Oxygen concentration during normal SRU operation

During normal operation of a Claus unit with a good quality main burner hardly any oxygen will slip from the main combustion chamber to the catalytic stages, therefore the process gas does not contain free oxygen and there is no risk of a sulphur fire. During normal operation (the risk of) oxygen ingress arises from air instead of nitrogen purges on the main burner, fuel gas fired direct reheaters (inline burners) and in the SUPERCLAUS process, where air is introduced to selectively oxidise H2S to elemental sulphur. The oxygen concentrations in these cases are limited and will not lead to sulphur fires.

In case of a SUPERCLAUS or EUROCLAUS installation, oxygen concentration is designed to be just enough to convert H2S and keep the catalyst in an oxidised state. In the reactor outlet there should be just 0.5% to 1.0% oxygen present.

Oxygen concentration during abnormal SRU operation
The risk of a sulphur fire increases as soon as higher concentrations of oxygen enter the system. This happens most often when the main burner is in the start-up phase and/or operated with fuel gas, e.g. during heating up, hot standby or during taking the unit out of operation, when the burner is operated not substoichiometrically, but with excess air.

In the first two modes of operation (heating up with sulphur in the unit and hot standby) this is due to wrong setting of the air to fuel gas ratio. This can occur easily, when the main burner is not operated with a fuel gas of constant composition (preferably natural gas), but with a fuel gas of varying composition (and Mol. Weight, which leads to wrong fuel gas flow metering). A fuel gas analyser (e.g. Wobbe index meter) could be installed to compensate for fluctuations in fuel gas composition and air demand.

In the last mode of operation (taking the unit out of operation for maintenance), it is the intention to gradually convert FeS to Fe2O3 in a controlled way by increasing the oxygen slip from the main burner.
Oxygen concentration during abnormal SUPERCLAUS operation
In the selective oxidation stage of a SUPERCLAUS plant, higher concentrations of oxygen can be present during heating up or shutting down or during a bypass of the selective oxidation stage.

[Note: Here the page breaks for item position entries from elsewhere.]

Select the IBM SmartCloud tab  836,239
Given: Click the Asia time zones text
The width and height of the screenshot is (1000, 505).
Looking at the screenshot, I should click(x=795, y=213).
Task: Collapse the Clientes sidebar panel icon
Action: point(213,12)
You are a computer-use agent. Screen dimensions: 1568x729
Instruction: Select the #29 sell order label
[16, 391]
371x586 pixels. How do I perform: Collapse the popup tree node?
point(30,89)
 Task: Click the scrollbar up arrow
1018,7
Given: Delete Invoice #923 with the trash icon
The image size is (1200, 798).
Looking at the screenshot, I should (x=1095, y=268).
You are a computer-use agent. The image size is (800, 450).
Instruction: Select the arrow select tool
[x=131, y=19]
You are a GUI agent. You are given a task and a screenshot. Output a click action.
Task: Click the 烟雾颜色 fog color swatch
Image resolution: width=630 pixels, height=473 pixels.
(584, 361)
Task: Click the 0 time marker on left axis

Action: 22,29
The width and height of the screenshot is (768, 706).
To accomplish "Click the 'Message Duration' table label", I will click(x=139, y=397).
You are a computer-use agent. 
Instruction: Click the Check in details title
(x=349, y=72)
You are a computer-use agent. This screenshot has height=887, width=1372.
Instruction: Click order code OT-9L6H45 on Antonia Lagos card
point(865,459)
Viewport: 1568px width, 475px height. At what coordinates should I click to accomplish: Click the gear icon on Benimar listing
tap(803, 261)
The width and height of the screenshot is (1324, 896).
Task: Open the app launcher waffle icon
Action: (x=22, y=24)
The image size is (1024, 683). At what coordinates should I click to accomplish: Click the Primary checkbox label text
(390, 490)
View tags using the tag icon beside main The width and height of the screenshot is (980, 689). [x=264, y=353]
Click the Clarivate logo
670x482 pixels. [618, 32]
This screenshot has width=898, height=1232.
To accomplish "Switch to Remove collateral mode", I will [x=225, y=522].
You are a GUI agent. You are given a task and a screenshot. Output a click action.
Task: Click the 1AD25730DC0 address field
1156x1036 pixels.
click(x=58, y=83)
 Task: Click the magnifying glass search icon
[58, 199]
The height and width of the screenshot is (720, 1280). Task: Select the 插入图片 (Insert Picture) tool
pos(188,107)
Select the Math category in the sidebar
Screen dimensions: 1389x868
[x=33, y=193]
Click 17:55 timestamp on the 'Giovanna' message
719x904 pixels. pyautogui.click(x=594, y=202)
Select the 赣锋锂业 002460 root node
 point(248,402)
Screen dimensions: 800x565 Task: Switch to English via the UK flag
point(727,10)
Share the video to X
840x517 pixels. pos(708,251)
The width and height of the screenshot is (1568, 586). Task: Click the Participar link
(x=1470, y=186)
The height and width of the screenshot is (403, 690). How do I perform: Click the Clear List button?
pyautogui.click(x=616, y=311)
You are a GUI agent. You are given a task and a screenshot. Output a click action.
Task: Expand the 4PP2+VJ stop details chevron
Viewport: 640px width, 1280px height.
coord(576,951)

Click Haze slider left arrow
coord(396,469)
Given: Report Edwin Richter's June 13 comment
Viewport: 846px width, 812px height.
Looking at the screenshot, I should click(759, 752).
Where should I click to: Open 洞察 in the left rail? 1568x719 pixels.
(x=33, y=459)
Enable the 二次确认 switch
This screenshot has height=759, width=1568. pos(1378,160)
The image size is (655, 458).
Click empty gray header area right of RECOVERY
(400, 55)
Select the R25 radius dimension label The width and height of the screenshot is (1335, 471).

A bypass of the selective oxidation stage occurs on high temperature in the catalyst bed or on high inlet H2S concentration and protects the selective oxidation stage during upsets, preventing too high temperatures in the reactor.  In such a case the reactor temperature is maintained by purging the reactor with air. This also keeps the catalyst under oxidising conditions and prevents ingress from sulphur containing tail gas via the back-end of the selective oxidation stage.